I agree. That's because we're in an arms race here. Email harvesters are 
probably evolving faster than the countermeasures because of the tendency to 
deploy one countermeasure and forget about it. 

> I'm not sure what we'd do if
> they did, either, but some aspects of it have happened to me in small ways,
> just not from the major spamhacks.

So basically you need to deploy a countermeasure, monitor it's effectiveness, 
and deploy another when it fails. Repeat for as long as you consider it 
important, or can tolerate not resorting to private archives, and 
establishing better trust relationships with the subscribers.

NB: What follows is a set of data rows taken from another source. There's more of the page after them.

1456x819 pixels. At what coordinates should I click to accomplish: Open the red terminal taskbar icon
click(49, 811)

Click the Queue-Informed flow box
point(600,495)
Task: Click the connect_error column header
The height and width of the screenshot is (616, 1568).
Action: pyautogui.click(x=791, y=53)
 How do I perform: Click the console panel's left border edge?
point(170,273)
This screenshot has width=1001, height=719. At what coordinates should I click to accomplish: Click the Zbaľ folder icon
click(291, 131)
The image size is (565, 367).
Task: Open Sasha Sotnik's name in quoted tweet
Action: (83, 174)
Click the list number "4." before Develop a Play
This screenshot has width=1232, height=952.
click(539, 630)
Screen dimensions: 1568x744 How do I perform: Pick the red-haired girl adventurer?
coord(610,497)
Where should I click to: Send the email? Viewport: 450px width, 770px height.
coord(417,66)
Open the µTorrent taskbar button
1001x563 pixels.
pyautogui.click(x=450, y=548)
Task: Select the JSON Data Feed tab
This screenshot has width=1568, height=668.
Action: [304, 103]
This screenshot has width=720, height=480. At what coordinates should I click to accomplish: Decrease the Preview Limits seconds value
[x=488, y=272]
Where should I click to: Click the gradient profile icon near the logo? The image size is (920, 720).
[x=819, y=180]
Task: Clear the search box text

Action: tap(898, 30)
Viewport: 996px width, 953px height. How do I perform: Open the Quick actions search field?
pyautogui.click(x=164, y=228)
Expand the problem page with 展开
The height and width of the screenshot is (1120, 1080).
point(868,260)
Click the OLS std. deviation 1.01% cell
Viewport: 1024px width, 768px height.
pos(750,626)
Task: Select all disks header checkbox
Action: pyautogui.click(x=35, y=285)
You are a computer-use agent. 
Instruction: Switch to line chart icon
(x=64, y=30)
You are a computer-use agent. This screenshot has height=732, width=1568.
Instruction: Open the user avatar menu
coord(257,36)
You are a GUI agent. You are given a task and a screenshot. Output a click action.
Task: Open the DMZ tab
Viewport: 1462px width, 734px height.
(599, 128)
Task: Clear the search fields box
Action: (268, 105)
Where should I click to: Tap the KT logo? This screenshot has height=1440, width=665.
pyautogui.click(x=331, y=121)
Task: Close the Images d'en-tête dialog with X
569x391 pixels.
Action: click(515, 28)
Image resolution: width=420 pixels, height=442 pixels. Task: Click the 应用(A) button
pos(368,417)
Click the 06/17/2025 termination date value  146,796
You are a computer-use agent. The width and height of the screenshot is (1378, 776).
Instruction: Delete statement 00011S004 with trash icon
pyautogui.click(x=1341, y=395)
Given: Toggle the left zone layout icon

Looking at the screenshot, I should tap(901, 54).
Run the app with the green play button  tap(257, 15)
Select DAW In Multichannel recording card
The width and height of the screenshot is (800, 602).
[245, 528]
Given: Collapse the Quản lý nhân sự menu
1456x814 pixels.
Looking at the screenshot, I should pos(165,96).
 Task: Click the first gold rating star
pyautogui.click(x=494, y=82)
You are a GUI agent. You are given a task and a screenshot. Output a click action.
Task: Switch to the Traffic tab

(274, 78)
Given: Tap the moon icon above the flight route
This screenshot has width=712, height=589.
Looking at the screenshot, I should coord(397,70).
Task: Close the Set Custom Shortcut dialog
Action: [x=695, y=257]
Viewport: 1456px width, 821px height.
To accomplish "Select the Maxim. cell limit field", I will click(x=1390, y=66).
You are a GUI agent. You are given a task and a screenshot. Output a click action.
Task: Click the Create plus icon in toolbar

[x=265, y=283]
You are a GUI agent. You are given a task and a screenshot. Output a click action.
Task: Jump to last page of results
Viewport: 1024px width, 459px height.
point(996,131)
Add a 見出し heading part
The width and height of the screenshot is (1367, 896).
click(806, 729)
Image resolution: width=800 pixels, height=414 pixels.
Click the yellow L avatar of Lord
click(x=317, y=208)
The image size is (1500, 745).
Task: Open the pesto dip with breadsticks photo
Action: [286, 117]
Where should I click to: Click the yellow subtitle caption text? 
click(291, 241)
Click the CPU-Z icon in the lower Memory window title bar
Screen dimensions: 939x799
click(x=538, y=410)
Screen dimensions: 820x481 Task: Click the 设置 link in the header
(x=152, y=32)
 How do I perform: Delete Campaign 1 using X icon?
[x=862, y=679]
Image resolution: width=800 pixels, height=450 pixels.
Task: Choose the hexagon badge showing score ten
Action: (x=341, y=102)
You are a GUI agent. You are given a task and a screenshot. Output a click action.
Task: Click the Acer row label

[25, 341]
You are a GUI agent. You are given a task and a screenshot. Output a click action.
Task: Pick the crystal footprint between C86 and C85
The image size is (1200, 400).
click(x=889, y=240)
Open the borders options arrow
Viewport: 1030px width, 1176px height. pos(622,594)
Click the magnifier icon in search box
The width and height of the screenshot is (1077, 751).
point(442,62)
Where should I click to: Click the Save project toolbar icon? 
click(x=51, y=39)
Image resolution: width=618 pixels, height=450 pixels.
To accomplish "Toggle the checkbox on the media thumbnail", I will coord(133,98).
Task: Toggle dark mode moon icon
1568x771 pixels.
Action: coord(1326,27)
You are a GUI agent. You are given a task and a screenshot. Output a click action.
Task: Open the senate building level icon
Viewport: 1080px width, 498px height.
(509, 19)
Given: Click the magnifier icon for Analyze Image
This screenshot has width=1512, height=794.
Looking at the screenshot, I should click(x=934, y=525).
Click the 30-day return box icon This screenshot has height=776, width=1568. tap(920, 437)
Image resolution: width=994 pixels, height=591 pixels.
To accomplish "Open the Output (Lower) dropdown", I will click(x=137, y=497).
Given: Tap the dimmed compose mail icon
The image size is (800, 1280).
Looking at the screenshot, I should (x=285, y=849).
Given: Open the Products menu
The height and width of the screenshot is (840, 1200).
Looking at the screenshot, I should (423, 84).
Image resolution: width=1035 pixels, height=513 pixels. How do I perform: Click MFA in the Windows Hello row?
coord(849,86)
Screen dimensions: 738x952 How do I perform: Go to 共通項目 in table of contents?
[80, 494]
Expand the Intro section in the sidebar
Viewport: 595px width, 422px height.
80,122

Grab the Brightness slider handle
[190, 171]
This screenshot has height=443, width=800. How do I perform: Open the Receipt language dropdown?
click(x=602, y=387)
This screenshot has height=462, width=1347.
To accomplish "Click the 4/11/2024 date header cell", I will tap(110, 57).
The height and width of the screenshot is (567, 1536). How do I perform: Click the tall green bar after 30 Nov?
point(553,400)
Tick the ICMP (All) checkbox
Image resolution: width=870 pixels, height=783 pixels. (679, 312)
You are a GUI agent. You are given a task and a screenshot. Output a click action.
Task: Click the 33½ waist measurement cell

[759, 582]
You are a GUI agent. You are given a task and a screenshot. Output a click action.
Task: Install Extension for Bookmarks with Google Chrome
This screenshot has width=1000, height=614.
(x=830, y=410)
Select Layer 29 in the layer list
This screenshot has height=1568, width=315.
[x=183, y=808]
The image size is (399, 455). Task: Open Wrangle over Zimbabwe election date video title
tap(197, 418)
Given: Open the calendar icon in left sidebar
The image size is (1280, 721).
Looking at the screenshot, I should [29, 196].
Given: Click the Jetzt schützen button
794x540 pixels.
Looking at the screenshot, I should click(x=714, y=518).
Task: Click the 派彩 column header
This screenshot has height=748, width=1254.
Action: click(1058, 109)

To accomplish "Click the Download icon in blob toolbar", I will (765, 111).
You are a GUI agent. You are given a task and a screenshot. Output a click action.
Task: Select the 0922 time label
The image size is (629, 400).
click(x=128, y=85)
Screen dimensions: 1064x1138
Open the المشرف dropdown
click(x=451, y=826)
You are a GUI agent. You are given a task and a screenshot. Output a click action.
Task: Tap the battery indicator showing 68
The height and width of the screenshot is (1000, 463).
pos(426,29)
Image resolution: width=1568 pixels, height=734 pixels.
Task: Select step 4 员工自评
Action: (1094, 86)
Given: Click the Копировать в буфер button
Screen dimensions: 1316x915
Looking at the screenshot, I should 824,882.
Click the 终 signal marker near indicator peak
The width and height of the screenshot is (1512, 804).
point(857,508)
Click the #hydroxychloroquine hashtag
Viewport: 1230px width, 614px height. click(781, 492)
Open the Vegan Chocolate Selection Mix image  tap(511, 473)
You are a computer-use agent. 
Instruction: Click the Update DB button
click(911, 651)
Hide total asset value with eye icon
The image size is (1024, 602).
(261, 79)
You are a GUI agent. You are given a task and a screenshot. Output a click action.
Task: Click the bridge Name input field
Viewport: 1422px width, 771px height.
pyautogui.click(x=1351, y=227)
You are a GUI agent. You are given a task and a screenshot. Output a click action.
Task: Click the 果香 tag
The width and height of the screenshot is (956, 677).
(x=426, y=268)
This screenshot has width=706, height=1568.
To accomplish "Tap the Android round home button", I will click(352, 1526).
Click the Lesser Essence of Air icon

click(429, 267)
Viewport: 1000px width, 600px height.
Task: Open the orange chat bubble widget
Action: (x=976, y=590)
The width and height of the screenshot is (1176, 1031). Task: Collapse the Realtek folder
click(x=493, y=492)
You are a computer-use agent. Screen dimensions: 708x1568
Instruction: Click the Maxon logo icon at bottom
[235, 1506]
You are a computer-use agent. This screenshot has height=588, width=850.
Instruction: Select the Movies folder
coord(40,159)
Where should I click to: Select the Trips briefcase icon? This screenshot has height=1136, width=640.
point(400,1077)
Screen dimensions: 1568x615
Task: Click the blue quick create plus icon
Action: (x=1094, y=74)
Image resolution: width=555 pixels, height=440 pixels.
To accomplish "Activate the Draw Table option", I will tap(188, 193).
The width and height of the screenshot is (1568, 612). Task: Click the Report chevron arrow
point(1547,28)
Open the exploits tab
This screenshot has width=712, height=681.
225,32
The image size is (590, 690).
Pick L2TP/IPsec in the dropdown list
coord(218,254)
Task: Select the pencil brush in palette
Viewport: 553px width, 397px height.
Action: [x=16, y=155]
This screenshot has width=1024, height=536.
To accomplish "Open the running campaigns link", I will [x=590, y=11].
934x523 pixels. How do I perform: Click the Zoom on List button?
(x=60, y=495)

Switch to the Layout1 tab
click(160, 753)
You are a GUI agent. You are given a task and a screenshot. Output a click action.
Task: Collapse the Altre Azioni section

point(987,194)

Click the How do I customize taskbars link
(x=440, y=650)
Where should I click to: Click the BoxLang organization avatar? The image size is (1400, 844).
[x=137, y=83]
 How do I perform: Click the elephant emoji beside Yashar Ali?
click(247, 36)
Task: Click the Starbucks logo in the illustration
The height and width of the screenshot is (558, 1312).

> Fact is, if they want your subscribers, they can get them. Or more
> correctly, your subscribers that post -- but if everyone lurks in fear, why
> hav a mail list? 

I think we all need to take a deep breath and say 'It's only junkmail'. 
They're not spending up large on your credit card or pouring sugar into your 
gas tank. 

> The question is, what can we do to make it as tough as we
> can for the spammers, without screwing it up for us (as admins) or our list
> users. If only because the harder we make it for them to hack us, they more
> likely they'll go somewhere else that's easier to crack...

Right. So let's go with contact forms for list admins, and slashdot style, 
per user configurable address mangling for the archives. Let's do a little 
research into the ongoing effectiveness of these methods, too, so we know 
when it's time to implement something more expensive.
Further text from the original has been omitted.